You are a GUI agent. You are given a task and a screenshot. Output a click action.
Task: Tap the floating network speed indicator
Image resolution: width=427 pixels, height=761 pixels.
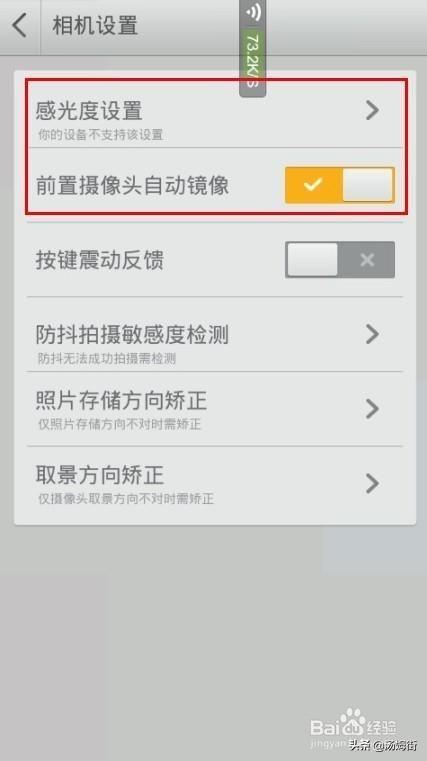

* * *

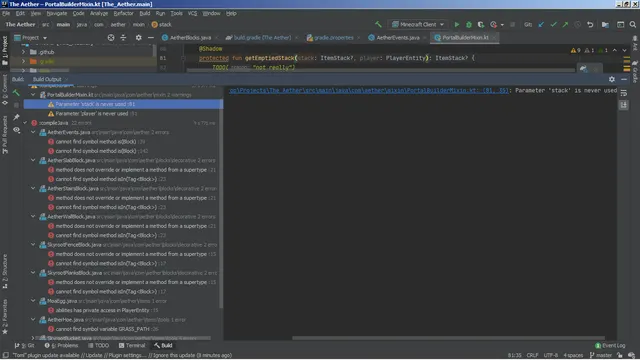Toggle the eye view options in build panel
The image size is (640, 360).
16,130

...

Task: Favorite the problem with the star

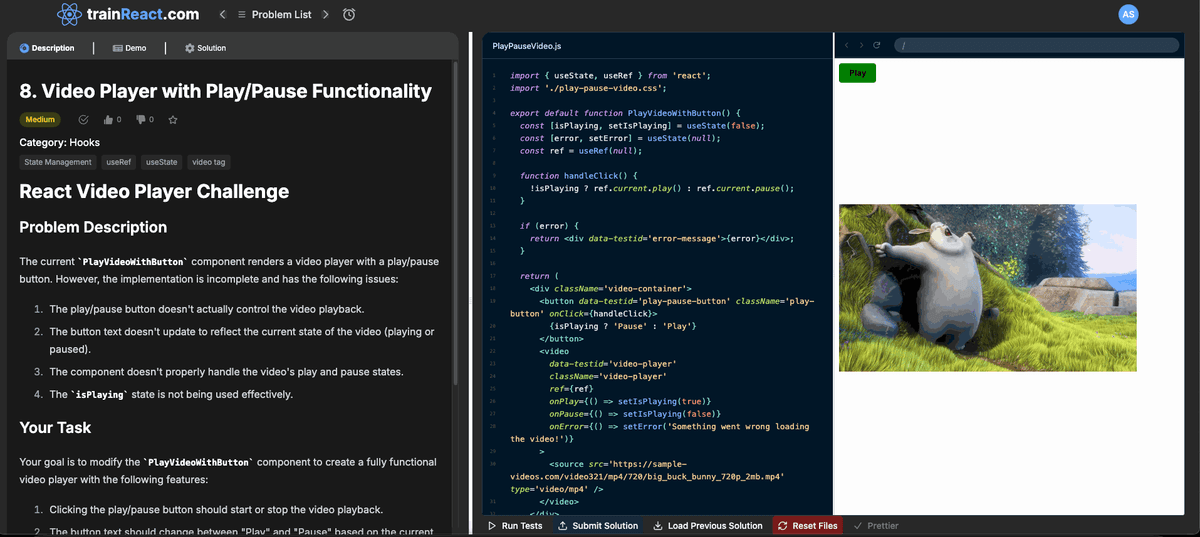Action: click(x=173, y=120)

- [Problem]: Above are the records; from them, give again exactly the lines from the one containing "You are a GUI" through the one containing "Image resolution: width=427", both included.

- [Response area]:
You are a GUI agent. You are given a task and a screenshot. Output a click action.
Task: Tap the floating network speed indicator
Image resolution: width=427 pixels, height=761 pixels.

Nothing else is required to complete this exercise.